Dataset excerpts:
# # #

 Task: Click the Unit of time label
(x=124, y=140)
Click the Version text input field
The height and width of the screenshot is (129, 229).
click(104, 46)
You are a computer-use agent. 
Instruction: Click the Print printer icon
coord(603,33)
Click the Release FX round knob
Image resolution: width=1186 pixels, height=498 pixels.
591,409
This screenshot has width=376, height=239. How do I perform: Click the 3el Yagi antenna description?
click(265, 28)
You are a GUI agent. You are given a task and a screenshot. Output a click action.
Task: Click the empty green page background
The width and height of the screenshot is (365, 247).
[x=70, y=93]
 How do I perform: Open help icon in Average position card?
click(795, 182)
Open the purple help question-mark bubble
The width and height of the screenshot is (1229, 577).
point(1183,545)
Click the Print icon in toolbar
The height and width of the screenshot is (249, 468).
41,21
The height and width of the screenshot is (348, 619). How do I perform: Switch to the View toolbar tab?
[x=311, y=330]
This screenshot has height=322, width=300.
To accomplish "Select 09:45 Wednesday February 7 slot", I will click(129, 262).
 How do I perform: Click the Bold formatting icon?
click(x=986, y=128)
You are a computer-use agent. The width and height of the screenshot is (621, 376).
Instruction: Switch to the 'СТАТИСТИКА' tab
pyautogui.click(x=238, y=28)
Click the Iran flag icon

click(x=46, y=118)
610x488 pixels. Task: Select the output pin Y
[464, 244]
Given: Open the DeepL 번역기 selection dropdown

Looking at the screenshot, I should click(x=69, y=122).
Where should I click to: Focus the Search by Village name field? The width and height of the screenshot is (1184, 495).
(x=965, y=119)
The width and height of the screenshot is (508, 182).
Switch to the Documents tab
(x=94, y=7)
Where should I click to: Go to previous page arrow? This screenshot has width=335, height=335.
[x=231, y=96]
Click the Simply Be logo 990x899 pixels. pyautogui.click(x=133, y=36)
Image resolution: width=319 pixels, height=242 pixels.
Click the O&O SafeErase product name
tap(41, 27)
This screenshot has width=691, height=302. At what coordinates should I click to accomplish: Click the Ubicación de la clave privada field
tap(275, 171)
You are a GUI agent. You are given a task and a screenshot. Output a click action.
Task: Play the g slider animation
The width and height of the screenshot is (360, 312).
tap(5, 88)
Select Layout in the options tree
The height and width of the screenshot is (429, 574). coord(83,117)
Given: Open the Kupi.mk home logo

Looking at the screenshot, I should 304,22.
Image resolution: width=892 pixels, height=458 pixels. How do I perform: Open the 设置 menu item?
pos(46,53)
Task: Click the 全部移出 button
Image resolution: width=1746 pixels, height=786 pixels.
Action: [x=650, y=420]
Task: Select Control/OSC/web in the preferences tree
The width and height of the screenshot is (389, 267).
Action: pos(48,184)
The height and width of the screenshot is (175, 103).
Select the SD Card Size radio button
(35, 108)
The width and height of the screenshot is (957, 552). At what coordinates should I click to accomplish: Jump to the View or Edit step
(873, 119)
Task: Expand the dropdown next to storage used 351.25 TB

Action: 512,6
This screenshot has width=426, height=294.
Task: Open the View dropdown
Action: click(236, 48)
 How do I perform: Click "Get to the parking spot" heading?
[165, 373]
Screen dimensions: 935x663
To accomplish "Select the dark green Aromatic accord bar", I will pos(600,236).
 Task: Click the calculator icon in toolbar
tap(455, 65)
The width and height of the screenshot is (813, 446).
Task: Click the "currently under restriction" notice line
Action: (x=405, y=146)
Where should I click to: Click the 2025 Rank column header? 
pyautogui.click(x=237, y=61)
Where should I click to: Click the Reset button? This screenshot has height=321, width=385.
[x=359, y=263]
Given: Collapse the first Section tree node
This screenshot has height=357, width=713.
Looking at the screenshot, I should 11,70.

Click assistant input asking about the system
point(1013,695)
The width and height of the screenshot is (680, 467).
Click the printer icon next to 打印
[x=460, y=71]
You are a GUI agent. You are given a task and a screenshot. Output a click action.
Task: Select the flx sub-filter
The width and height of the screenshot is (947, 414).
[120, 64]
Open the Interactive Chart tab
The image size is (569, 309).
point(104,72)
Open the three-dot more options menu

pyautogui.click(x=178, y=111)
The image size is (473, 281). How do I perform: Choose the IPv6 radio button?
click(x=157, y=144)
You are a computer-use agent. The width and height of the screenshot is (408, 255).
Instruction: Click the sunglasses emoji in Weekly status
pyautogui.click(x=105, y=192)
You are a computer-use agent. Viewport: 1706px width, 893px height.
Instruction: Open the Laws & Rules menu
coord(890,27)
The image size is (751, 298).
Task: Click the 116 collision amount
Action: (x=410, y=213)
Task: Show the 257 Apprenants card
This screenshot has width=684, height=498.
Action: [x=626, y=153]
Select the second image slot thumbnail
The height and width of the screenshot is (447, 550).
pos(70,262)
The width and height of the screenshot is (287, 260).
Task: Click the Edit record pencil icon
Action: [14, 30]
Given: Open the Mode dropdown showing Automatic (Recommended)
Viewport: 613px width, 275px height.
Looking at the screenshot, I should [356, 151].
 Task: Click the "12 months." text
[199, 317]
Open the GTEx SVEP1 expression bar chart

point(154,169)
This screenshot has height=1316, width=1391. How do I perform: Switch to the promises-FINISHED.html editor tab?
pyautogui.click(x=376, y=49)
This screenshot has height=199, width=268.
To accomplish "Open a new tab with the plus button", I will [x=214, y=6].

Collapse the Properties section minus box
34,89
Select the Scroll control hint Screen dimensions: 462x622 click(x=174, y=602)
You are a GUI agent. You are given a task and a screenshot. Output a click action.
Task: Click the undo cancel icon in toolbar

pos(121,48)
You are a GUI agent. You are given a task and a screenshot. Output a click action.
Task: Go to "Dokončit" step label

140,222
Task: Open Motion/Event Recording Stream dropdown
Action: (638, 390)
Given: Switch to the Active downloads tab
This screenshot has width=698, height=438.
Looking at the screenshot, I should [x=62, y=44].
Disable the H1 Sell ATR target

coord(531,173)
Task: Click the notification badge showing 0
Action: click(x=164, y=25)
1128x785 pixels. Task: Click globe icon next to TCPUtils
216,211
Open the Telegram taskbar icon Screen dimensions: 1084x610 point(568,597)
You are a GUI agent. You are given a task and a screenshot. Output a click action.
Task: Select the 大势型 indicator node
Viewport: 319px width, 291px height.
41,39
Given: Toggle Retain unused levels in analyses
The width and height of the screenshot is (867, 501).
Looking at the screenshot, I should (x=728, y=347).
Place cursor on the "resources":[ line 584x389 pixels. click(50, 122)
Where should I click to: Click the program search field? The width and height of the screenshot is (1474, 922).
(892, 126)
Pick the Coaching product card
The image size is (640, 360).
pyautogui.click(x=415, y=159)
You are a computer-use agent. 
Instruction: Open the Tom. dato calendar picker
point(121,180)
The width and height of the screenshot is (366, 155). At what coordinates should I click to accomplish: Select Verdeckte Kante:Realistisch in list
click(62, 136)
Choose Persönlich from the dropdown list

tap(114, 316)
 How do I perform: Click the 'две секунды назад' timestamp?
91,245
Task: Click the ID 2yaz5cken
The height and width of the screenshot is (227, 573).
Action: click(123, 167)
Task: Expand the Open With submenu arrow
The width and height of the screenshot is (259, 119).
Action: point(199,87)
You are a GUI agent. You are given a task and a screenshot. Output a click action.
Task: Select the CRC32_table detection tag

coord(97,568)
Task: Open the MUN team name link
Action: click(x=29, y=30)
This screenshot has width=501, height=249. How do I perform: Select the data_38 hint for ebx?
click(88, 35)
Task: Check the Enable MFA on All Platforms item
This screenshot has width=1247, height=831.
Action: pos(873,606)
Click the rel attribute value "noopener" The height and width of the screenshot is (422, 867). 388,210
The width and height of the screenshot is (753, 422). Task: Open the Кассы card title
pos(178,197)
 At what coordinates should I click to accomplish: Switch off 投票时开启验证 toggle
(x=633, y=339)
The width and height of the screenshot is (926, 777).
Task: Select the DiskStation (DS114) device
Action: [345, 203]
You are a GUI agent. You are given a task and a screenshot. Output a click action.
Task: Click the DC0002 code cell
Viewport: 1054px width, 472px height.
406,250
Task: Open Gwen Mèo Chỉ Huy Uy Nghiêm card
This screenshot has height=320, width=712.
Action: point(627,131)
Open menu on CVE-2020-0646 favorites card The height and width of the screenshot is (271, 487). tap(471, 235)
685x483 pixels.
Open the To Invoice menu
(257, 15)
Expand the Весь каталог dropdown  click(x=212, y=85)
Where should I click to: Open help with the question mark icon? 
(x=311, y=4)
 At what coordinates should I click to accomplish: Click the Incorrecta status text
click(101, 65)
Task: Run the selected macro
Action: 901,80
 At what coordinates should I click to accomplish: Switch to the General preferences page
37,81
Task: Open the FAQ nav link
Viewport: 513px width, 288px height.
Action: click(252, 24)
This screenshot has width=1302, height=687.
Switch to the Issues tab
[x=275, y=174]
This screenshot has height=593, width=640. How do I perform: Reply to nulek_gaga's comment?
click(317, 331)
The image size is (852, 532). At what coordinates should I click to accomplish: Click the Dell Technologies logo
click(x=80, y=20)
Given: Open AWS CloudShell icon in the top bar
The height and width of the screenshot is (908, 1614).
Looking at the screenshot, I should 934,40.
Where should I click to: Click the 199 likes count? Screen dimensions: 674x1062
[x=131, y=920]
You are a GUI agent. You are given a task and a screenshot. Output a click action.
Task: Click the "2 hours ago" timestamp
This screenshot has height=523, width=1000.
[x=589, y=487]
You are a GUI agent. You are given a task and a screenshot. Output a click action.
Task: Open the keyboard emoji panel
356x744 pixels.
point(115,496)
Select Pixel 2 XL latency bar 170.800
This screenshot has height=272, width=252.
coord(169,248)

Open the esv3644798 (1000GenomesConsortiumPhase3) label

# # #

WHAT NEEDS TO BE DONE
From the records above, pick out and copy each line holding the word "will".

SOLUTION
To accomplish "Select 09:45 Wednesday February 7 slot", I will click(129, 262).
To accomplish "Select the dark green Aromatic accord bar", I will pos(600,236).
To accomplish "Open a new tab with the plus button", I will [x=214, y=6].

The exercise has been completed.